◆ Your objective
Gather every line in the rows below that contains the string "label". Match case exactly.
----- Data excerpts
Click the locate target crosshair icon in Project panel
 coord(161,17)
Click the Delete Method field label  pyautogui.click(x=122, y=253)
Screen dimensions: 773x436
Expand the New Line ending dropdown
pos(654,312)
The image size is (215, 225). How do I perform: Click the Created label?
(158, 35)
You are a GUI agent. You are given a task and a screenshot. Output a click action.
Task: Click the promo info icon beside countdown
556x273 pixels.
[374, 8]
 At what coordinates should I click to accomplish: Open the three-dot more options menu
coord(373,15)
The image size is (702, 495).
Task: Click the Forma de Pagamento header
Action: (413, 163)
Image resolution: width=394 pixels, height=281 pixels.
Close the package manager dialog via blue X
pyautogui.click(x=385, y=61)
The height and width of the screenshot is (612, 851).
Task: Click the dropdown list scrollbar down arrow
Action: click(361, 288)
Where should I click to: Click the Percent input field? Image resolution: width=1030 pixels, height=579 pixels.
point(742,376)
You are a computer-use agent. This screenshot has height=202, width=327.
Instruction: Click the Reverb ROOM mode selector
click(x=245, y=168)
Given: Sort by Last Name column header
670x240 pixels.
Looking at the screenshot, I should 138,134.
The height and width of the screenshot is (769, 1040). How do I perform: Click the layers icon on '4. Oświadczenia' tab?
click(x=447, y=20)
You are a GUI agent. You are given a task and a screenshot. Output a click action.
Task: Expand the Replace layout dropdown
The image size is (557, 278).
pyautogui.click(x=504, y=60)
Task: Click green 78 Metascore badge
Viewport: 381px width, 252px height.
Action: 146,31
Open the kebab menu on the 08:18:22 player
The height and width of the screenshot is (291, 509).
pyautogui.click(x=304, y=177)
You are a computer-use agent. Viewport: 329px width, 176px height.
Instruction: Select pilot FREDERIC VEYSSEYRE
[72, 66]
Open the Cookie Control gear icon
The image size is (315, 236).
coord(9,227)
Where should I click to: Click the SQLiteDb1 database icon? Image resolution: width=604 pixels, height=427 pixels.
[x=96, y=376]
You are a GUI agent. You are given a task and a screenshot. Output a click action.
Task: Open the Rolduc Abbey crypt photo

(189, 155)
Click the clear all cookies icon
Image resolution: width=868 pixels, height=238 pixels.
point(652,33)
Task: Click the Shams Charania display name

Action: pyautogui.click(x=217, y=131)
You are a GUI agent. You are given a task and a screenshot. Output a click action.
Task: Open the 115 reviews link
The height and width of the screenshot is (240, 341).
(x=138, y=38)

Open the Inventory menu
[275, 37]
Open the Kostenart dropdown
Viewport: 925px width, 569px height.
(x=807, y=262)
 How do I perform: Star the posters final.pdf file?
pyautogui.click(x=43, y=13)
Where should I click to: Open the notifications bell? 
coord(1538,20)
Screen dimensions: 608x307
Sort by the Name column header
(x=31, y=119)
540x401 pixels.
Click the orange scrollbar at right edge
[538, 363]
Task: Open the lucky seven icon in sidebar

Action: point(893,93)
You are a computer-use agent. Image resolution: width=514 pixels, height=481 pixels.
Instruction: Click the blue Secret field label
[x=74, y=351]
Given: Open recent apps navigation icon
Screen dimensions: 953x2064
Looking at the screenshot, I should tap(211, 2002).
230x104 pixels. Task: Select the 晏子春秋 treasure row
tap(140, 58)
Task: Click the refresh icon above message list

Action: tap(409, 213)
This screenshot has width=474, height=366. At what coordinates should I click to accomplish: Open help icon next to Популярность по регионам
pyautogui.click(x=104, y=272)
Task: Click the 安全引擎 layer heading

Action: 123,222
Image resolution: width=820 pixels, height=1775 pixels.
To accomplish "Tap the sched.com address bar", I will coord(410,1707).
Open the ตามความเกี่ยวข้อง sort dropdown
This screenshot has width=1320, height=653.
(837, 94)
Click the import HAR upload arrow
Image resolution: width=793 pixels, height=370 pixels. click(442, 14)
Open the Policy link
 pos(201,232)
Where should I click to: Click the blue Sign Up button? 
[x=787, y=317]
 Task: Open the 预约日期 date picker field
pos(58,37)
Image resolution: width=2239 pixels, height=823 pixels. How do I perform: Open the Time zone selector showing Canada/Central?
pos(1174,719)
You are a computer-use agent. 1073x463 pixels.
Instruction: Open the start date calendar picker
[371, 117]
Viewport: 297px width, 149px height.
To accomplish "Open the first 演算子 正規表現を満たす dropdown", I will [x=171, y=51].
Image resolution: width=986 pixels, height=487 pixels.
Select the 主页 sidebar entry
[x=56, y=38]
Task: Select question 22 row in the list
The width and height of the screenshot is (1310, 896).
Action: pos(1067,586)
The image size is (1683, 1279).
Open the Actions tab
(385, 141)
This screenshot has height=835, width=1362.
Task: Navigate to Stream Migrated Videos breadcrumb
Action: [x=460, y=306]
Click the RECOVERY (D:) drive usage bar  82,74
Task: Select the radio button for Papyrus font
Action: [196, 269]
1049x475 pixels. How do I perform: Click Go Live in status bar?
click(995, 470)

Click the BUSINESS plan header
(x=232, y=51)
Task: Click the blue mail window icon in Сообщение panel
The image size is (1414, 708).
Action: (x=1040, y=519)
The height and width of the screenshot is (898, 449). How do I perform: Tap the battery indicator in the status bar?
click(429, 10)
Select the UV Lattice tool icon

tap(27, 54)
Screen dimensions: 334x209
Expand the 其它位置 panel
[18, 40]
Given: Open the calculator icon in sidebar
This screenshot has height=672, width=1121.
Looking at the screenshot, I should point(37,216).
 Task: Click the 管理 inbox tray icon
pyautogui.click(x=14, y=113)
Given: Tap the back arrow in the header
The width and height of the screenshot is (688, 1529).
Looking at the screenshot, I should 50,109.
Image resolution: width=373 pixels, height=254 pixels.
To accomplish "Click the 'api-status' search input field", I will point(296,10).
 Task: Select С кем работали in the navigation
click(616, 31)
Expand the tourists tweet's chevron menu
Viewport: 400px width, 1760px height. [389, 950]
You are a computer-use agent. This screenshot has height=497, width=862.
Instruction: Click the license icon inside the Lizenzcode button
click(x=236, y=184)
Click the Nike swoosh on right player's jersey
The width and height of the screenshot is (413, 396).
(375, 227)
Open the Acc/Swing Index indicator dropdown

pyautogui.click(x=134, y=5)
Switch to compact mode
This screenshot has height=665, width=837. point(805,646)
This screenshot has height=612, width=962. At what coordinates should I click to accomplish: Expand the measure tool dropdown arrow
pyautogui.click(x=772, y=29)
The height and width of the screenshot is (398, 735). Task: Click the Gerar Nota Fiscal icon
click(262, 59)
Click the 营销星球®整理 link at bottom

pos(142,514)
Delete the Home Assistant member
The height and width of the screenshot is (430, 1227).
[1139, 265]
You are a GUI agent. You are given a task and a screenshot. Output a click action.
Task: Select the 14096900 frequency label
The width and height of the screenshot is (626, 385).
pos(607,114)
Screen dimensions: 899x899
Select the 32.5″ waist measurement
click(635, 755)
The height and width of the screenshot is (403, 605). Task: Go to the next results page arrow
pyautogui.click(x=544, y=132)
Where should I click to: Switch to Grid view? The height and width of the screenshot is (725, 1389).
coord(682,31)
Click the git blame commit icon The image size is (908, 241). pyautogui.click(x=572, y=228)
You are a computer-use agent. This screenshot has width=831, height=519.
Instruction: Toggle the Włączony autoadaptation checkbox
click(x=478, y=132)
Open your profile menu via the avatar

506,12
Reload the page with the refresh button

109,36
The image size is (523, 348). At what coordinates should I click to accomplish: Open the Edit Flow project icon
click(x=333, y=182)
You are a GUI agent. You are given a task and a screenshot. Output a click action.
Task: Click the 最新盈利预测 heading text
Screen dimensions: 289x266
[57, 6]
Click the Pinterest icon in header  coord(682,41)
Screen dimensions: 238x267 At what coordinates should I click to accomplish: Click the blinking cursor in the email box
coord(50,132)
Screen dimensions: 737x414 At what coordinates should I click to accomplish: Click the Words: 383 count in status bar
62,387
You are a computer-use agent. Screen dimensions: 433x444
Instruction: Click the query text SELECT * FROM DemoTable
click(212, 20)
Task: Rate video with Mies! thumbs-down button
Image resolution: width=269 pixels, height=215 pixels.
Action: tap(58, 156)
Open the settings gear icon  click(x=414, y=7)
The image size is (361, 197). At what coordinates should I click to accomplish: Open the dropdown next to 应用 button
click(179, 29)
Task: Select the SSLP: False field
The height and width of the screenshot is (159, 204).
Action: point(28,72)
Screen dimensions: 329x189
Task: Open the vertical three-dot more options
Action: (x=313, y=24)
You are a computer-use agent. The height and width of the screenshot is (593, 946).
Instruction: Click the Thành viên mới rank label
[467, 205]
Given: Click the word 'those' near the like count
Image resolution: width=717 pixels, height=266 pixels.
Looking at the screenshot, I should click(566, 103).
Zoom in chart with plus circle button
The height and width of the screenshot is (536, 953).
----------
◆ Worked answer
Click the Delete Method field label  pyautogui.click(x=122, y=253)
The image size is (215, 225). How do I perform: Click the Created label?
Instruction: Click the blue Secret field label
Task: Select the 14096900 frequency label
Instruction: Click the Thành viên mới rank label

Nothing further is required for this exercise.